The remedy, in this view: Affirmative action for male candidates, re-education for faculty, campus "men's centers" to match the womens' centers that were created when women were an underrepresented group on campus (and which still remain today almost everywhere), and efforts to make curricula, dormitories, and recruiting more male-friendly. (Right now, though we see lots of courses on literature by and about women, courses on literature by and about men are regarded as too narrow.") There seems little doubt that if any other group were suffering similar declines in college attendance, this is precisely the approach we'd be seeing, and some schools have already been trying this to some degree.


The second approach would be to shrug the problem off. Men aren't going to college as much? Big deal. Maybe it's because women are smarter, or better suited to such things.


Harvard President Larry Summers got his head handed to him when he raised similar factors as an explanation for why women are underrepresented in the hard sciences. But genetic explanations of gender differences are always socially acceptable so long as they posit male inferiority, so I suspect we'll see somewhat more people offering this sort of explanation -- though it may prove awkward when people point out the contradictions.
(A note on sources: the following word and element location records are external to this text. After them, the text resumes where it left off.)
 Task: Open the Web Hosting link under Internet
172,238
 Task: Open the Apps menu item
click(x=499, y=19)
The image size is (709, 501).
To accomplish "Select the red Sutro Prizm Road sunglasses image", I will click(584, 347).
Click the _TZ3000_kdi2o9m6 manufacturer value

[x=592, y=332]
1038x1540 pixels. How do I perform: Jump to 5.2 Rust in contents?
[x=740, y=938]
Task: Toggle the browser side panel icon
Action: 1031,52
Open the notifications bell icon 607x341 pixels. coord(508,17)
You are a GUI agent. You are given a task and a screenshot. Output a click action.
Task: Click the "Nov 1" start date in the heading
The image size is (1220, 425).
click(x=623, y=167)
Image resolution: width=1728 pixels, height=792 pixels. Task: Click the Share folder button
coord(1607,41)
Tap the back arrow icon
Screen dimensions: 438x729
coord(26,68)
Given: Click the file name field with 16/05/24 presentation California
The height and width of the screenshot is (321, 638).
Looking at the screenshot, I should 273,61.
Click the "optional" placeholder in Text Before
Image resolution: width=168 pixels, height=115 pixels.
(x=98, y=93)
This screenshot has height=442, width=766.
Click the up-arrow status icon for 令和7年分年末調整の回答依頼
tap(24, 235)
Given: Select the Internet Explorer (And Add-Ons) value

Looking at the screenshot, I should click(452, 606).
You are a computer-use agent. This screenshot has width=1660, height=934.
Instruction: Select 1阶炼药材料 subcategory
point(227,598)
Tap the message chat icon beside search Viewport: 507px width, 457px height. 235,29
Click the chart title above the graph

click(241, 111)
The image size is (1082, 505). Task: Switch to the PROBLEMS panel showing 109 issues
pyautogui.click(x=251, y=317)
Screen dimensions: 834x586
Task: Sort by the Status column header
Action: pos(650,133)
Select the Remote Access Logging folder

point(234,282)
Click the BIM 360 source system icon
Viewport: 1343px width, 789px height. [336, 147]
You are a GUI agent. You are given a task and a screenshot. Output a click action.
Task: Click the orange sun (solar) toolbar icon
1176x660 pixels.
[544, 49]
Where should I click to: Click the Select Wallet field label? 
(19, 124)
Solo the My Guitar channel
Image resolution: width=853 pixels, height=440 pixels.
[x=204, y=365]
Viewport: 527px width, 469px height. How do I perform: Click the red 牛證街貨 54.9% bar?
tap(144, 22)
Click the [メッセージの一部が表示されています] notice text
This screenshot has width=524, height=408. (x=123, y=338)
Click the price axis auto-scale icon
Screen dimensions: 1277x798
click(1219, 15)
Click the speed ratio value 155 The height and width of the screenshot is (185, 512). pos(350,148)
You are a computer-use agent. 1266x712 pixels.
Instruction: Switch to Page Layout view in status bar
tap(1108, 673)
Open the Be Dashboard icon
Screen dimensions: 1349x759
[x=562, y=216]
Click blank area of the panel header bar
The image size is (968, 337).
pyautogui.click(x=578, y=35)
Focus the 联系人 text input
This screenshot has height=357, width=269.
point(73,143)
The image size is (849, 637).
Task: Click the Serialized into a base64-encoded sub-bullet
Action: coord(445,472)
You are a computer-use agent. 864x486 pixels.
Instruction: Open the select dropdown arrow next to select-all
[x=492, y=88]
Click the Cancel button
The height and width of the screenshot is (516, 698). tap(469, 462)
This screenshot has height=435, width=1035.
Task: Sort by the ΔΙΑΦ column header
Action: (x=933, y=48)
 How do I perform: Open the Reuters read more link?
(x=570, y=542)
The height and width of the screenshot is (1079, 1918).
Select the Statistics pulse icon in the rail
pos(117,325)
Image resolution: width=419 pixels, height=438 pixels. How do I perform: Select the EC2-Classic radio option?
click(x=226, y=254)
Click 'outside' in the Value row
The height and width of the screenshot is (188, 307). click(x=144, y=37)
The third possibility is that men aren't so much underrepresented in college as women are overrepresented. This is plausible. There probably are too many people going to college in general, and it may be that men -- more likely to choose, or at least consider, high-paying but unfeminine alternatives like plumbing, or other, more "masculine" alternatives like military service -- are less likely to wind up in college as an unthinking extension of high school. If this explanation is true, we can expect to hear little about it from university administrations, who have fully absorbed the marketer's ethos and have little interest in suggesting that college isn't for everyone.


I would suggest, though, that the issue is of national import, and deserves more attention. As Larry Summers noted -- to his chagrin, but accurately nonetheless -- the hard sciences are still a largely male area (though they're managing to chase many men away, too), and there's not much prospect of more women getting involved. If men in general are reluctant to enter higher education, then the growing shortage of American-born scientists and engineers (noted by Ray Kurzweil here) is likely to get worse. This is likely to have significant national security implications.


Who knows? Maybe congressional hearings are in the offing. Perhaps they should be.